7. Application in LLM and Automated Repair Research

ManySStuBs4J underpins multiple recent advances in LLM-based APR and exposure-aware code model evaluation. The RelRepair system leverages project-specific signature and code snippet retrievals to enhance patch generation. In RelRepair’s study, a stratified sample of 480 SStuBs (30 per template category) was used, with fix correctness determined by exact string match. The fixed-rate metric, $\text{FixedRate} (\%) = \frac{\#~\text{exactly fixed}}{480} \times 100\%$ , yields 31.2% for ChatGPT alone, 37.7% with function signatures, and 48.3% (+17.1 pp) with code snippet retrieval, emphasizing the importance of grounding repairs in project context (Liu et al., 20 Sep 2025).

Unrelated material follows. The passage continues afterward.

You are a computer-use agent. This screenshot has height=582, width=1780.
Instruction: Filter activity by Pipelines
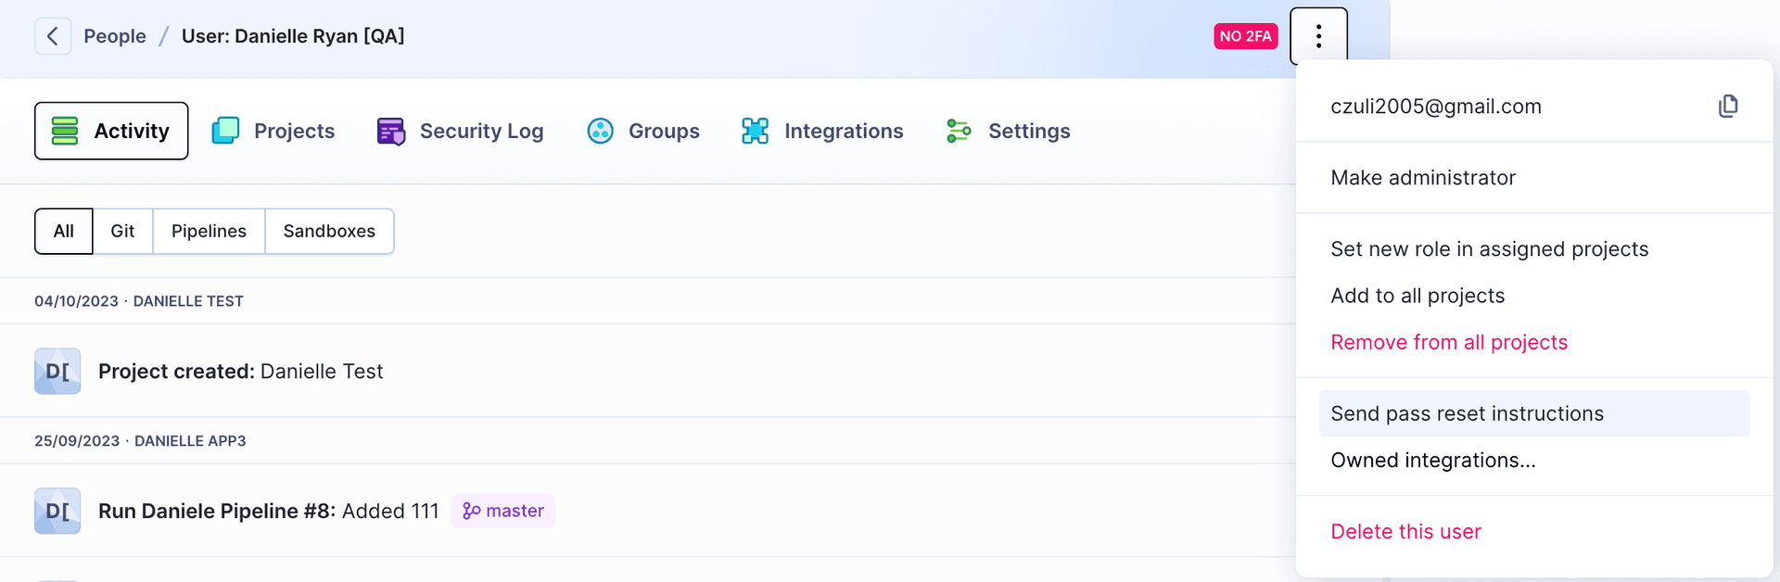[x=209, y=231]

Exposure-controlled analysis shows that LLMs are more likely to generate buggy code if they have "seen" the bug in training data (as determined using Data Portraits membership probing on the Stack-v2 corpus). For 16,899 processed SStuBs, when neither bug nor fix was present in the training data, bug reproduction rates by LLMs remained substantial (e.g., 39% for “bug without fix,” with exposure to the bug raising this to over 50%). Metrics such as minimum token probability reliably prefer fixes regardless of exposure, while others (arithmetic mean, Gini) flip preference under bug-only exposure (Al-Kaswan et al., 15 Jan 2026).

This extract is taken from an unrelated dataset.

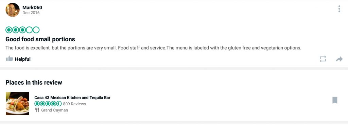This screenshot has height=126, width=348.
Task: Click the Dec 2016 review date
Action: tap(31, 13)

Exposure	Bug w/o Fix	Fix w/o Bug	Mixed	No Match
Bug only	52%	4%	23%	21%
Fix only	45%	24%	16%	15%
Both seen	49%	21%	16%	14%
Neither seen	39%	11%	27%	23%

A plausible implication is that evaluation methodologies which do not account for exposure effects risk over- or underestimating LLM repair efficacy on such naturally occurring, single-statement bugs (Al-Kaswan et al., 15 Jan 2026).

The ManySStuBs4J benchmark represents a methodological advance in empirical software engineering, enabling high-fidelity, reproducible comparison of APR and code analysis systems on simple, yet pervasive, semantic bugs. Its coverage of realistic defect classes, detailed provenance, and adaptability for modern evaluation protocols have made it foundational in contemporary program repair and LLM-based code research (Karampatsis et al., 2019, Mosolygó et al., 2021, Liu et al., 20 Sep 2025, Al-Kaswan et al., 15 Jan 2026).